3. Using the Wrong Invoice Type Code
The UAE e-invoicing has certain invoice type codes. Every type of document, such as tax invoice, simplified tax invoice, credit note, debit note, etc has its format and rules. The invoice is also not compliant even when the VAT and totals are correct. The issuing of a standard invoice to a small cash sale or a simplified invoice to a large B2B sale makes the invoice non-compliant.
4. Non-Structured Invoice Formats
PDF and email invoices do not adhere to UAE e-invoicing requirements. Invoices should be in a standardized electronic format that may be read and confirmed by tax systems with machine-readable elements like supplier information, buyer TRN, value added tax, type of tax and description of line items.
5. Delayed Submission to the Tax Platform
There are businesses that develop invoices within their system and upload them subsequently. UAE e-invoicing has to be submitted almost in real-time. Delayed payments undermine the audit trail and bring about inconsistency between the records of the seller and buyer. It should be provided in real time when the transaction takes place.
6. Missing Mandatory Fields
Certain information is necessary in each invoice. The omission of some fields such as customer address, country code, VAT details may cause rejection. These fields are not always filled by correct options on many ERP systems and a tax system can instantly search and find missing data.
How KWS & CO Can Help With UAE Tax Invoice Format?

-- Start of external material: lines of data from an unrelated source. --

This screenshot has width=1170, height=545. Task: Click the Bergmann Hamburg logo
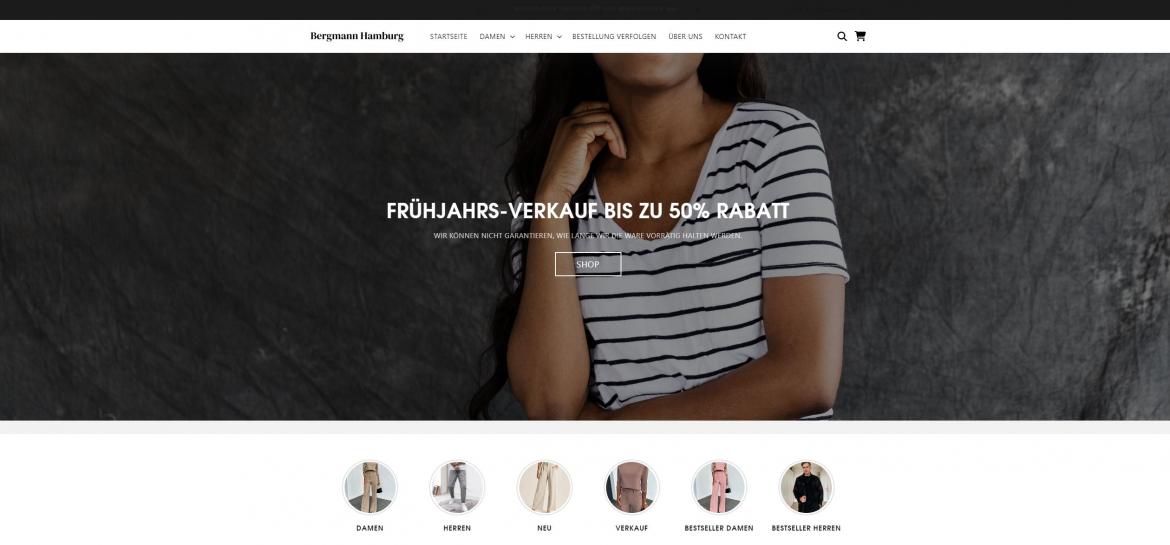pos(357,36)
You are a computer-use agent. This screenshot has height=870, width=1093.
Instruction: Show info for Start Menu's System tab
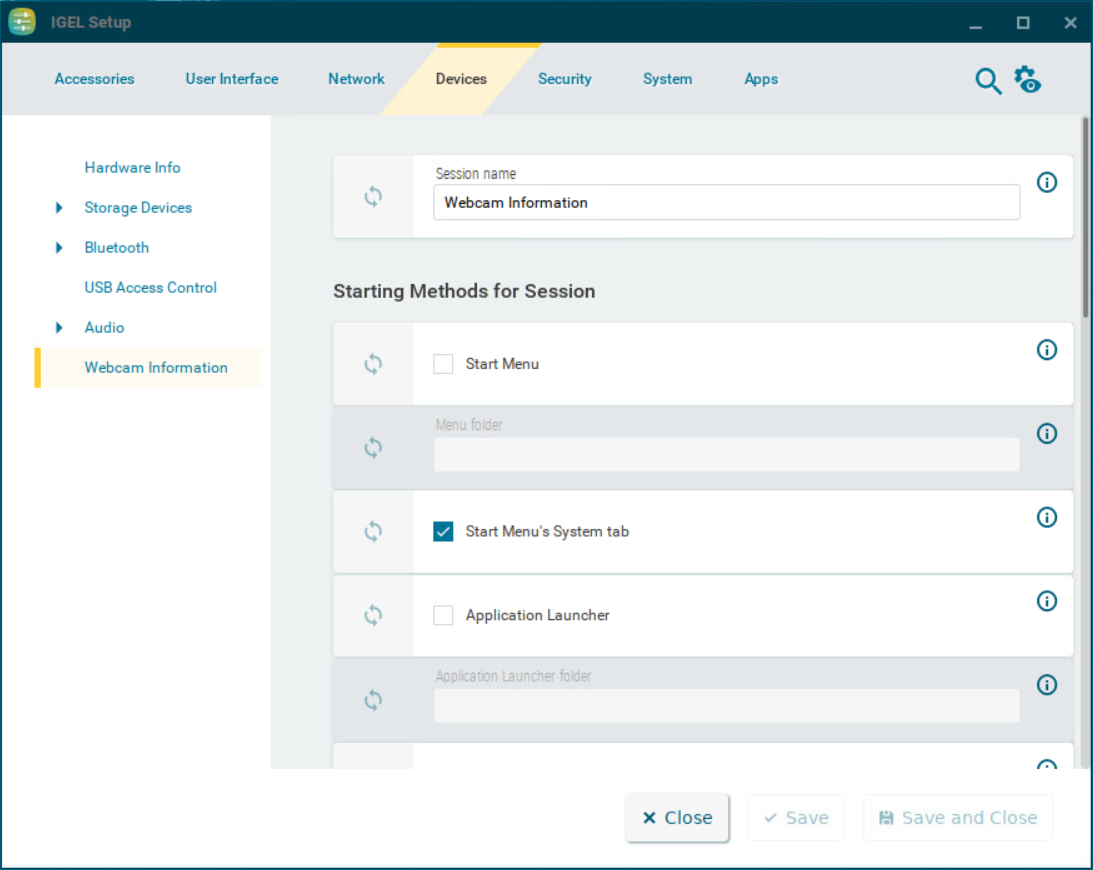(1047, 517)
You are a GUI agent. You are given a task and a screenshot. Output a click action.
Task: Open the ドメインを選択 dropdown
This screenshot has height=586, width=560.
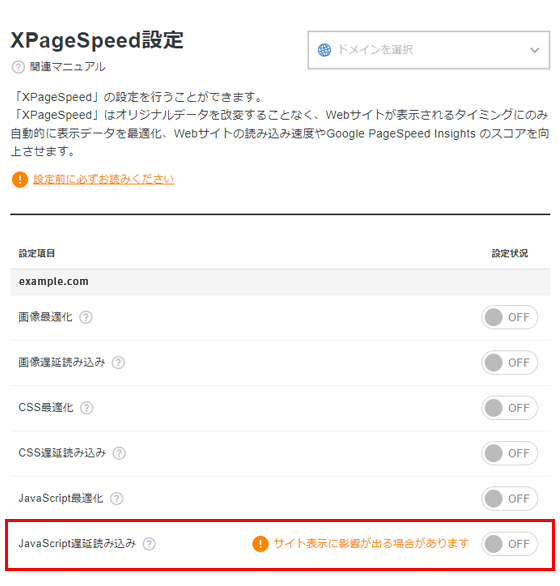click(428, 50)
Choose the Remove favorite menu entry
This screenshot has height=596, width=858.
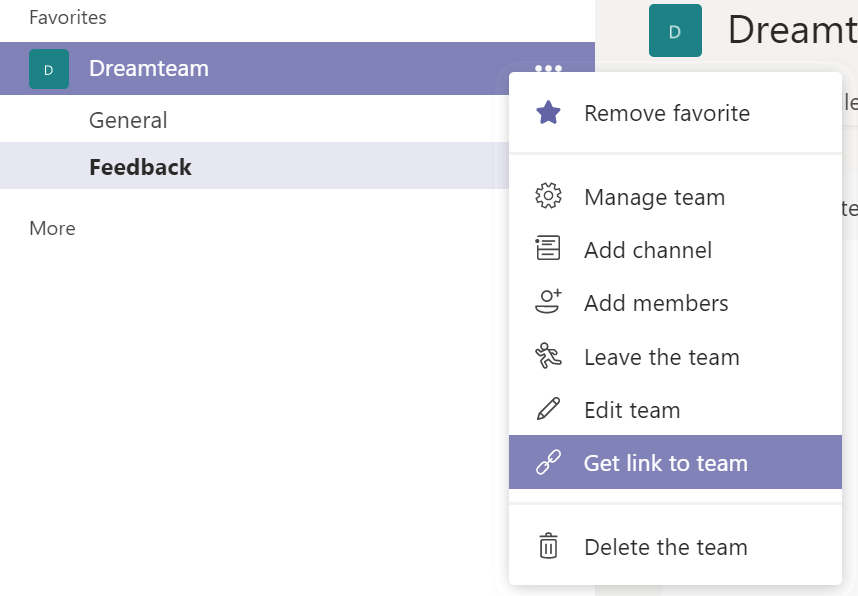[667, 113]
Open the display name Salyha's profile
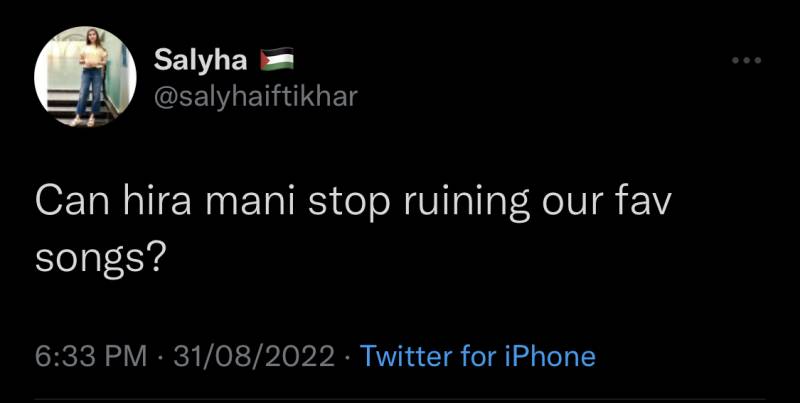 tap(200, 61)
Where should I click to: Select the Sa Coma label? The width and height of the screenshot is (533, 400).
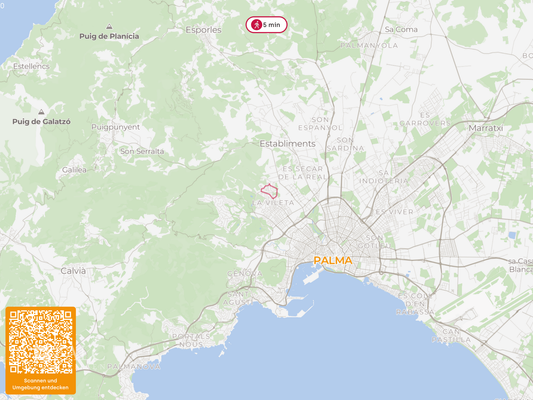tap(401, 30)
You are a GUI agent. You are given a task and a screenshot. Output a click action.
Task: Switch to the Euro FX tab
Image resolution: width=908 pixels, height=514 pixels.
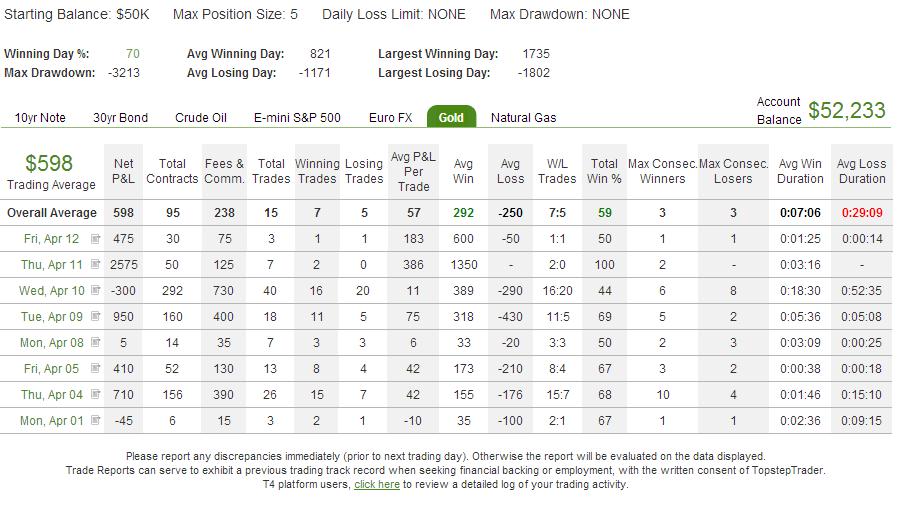(391, 118)

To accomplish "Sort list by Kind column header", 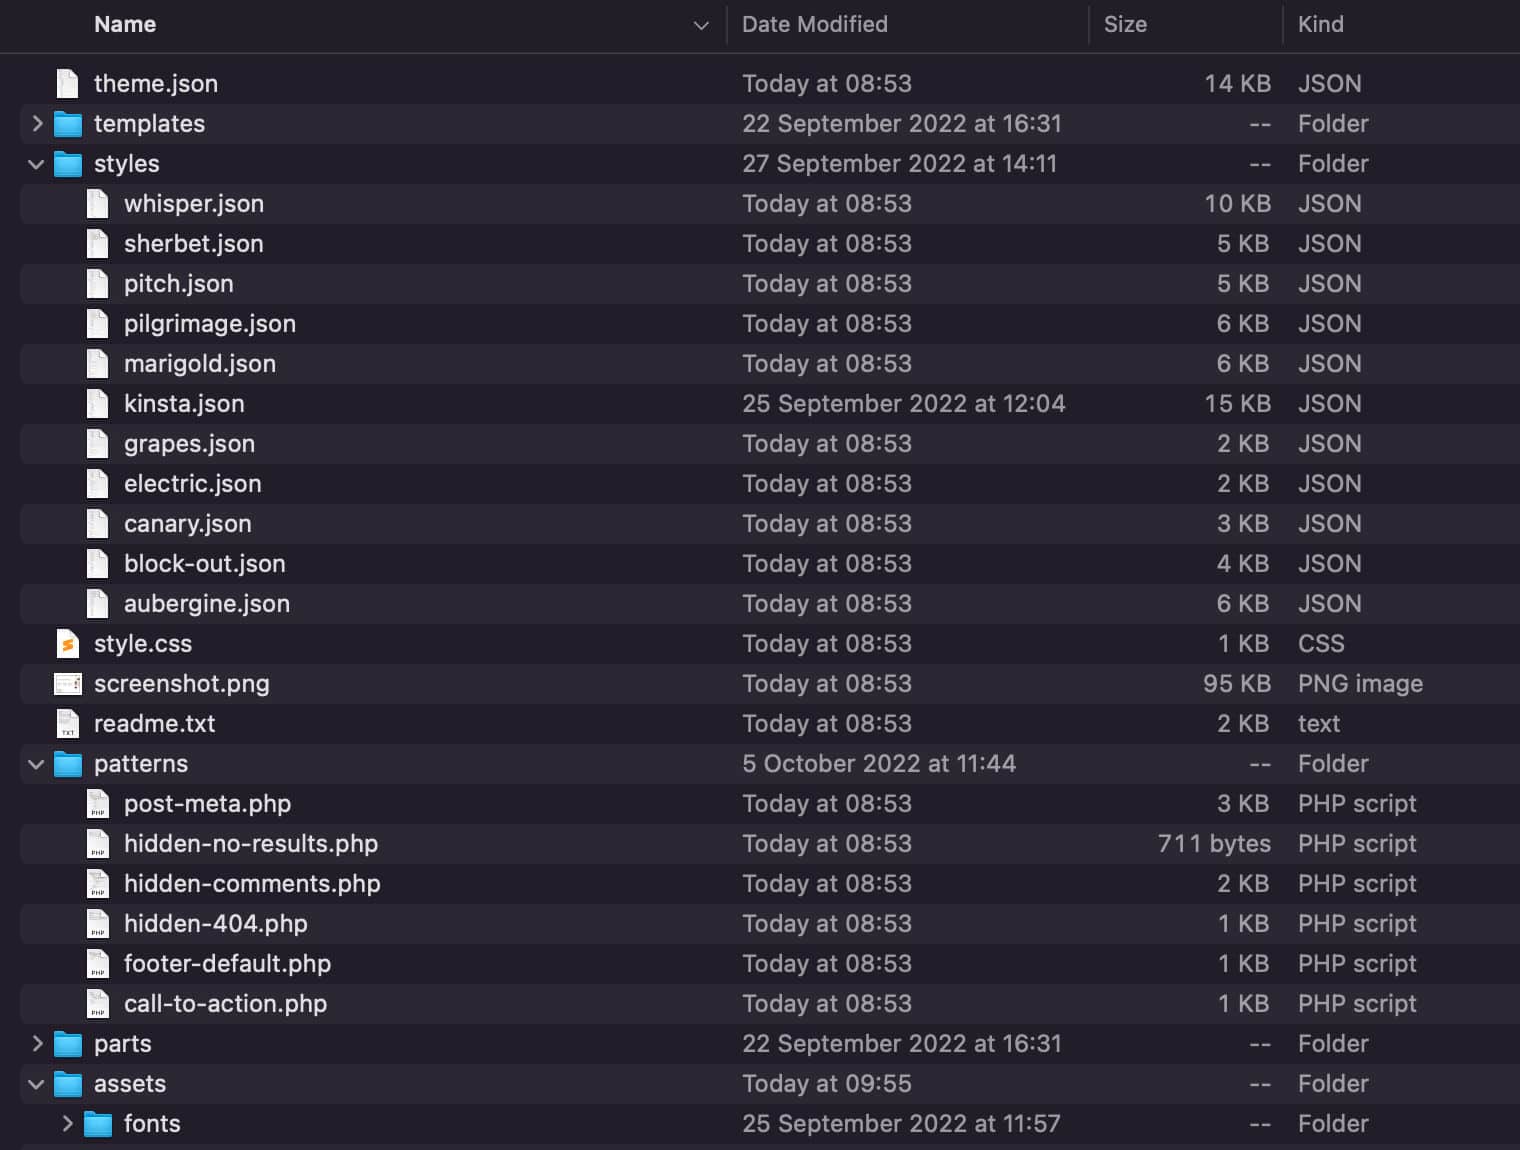I will pos(1320,25).
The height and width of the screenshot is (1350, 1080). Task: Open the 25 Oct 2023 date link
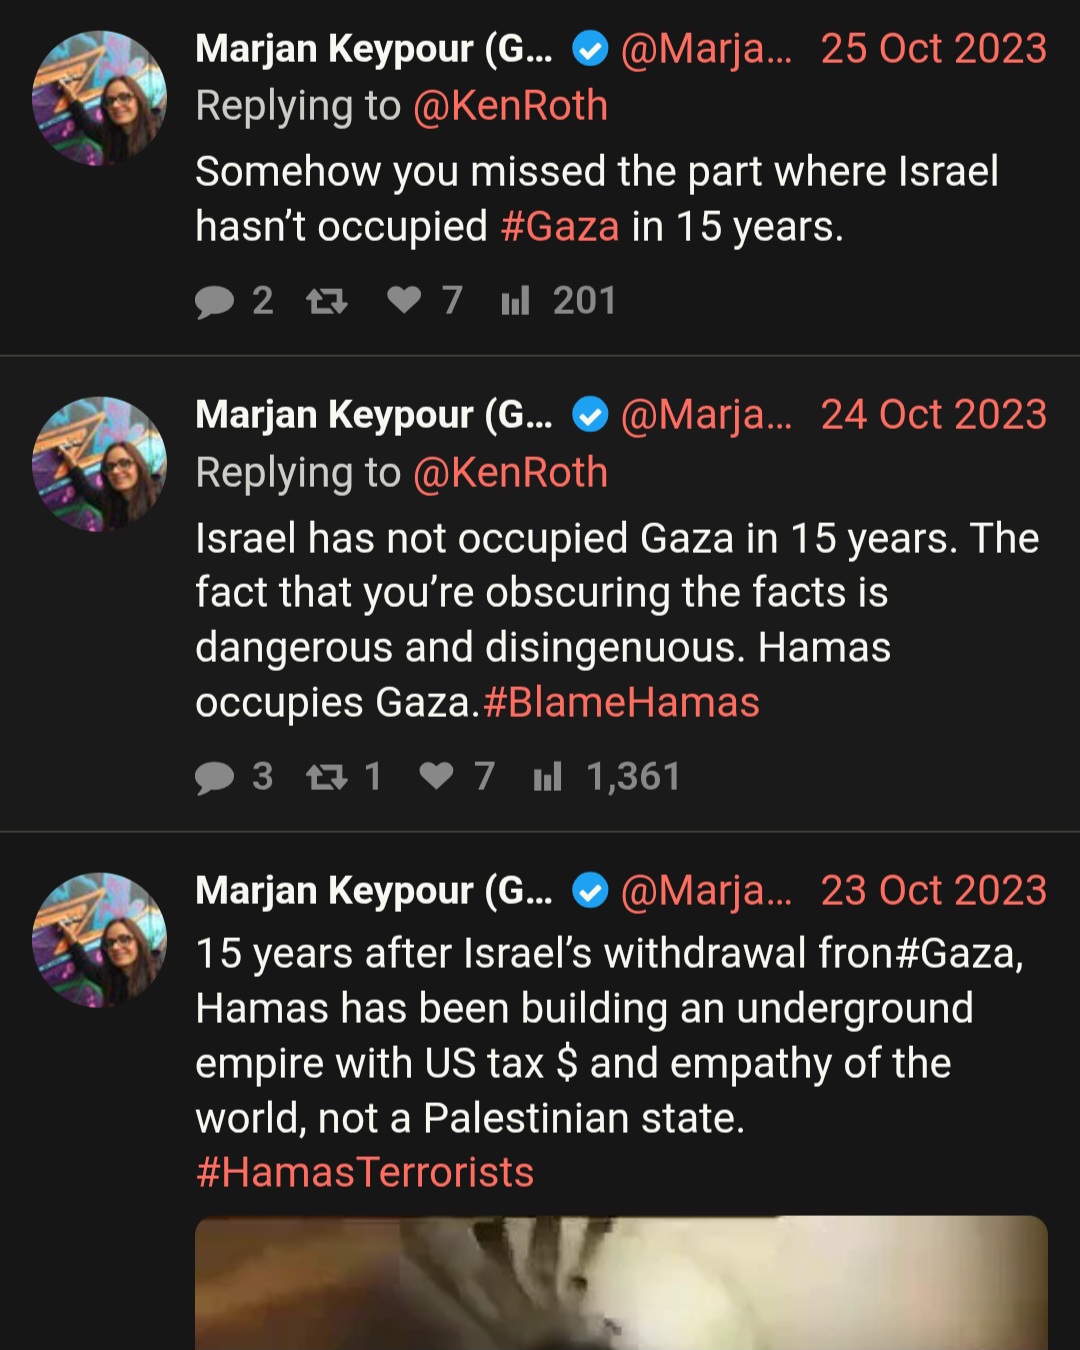click(x=934, y=49)
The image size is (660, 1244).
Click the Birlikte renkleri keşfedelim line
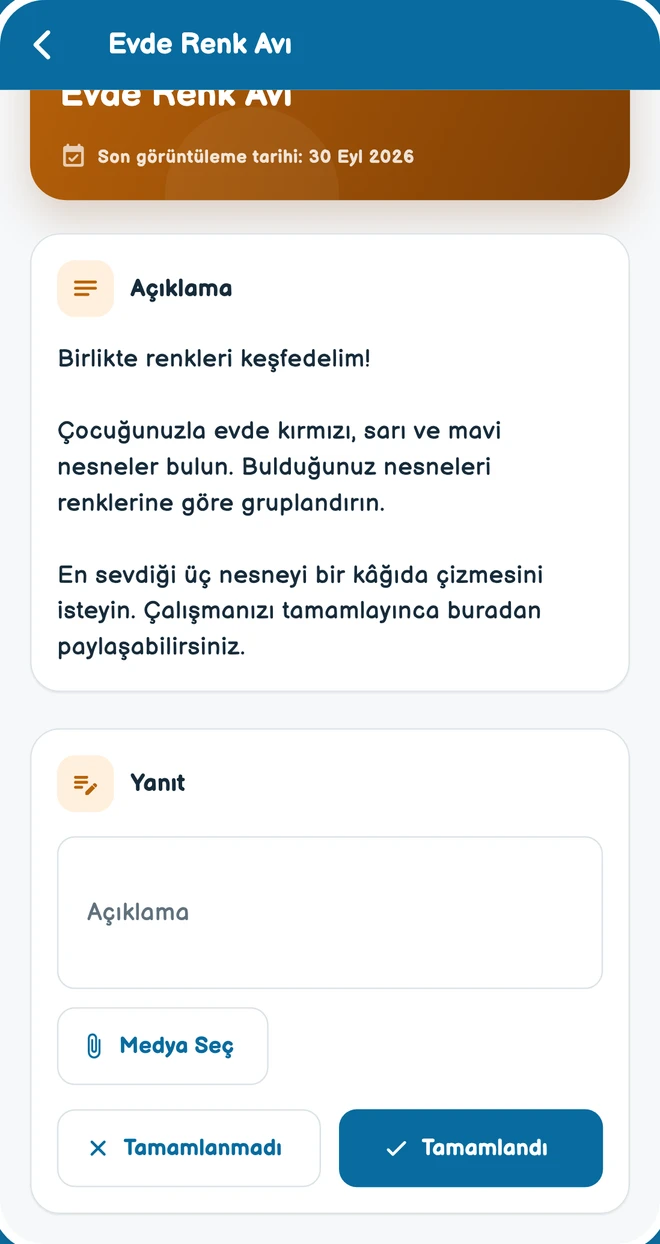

KWS &CO can help businesses comply with the UAE format of tax invoices through the review of invoices. We detect gaps in compliance and development of appropriate templates of typical and simplified invoices, as well as credit and debit notes. We calculate VAT correctly, streamline invoice processes between teams and systems. Our team trains you on e-invoicing needs and facilitates audit-readiness and invoice amendments to minimize the penalty risk.
FAQs
What does a tax invoice mean in the UAE?
A tax invoice is a document presented by a VAT-registered company in the UAE that captures the sale and displays VAT information. It enables the purchaser to justify input VAT claims within the compliant regulatory frameworks.
At what time does a tax invoice have to be issued in the UAE?
The business under a VAT registration is required to make a tax invoice within 14 days after the date of supply. Reporting VAT in the correct period will be ensured by timely issuance, which will aid good record keeping and adherence.
What are the types of VAT invoices in the UAE?
There are two primary types of VAT invoices used in the UAE, a standard tax invoice used in B2B transactions of high value. Simplified tax invoice invoice used on low-value purchases or transactions with buyers and consumers below AED 10,000.
What should be specified on a UAE tax invoice?
The UAE tax invoice should provide the information related to Tax Invoice, supplier and customer numbers with TRNs, invoice number and dates, description of items, VAT rate and amount and total values in AED.
Is it possible to have a tax invoice in another currency UAE?
Yes, you can issue a tax invoice in a foreign currency in the UAE. You must also show the VAT amounts in AED by converting the foreign currency amounts to AED, as required by FTA rules.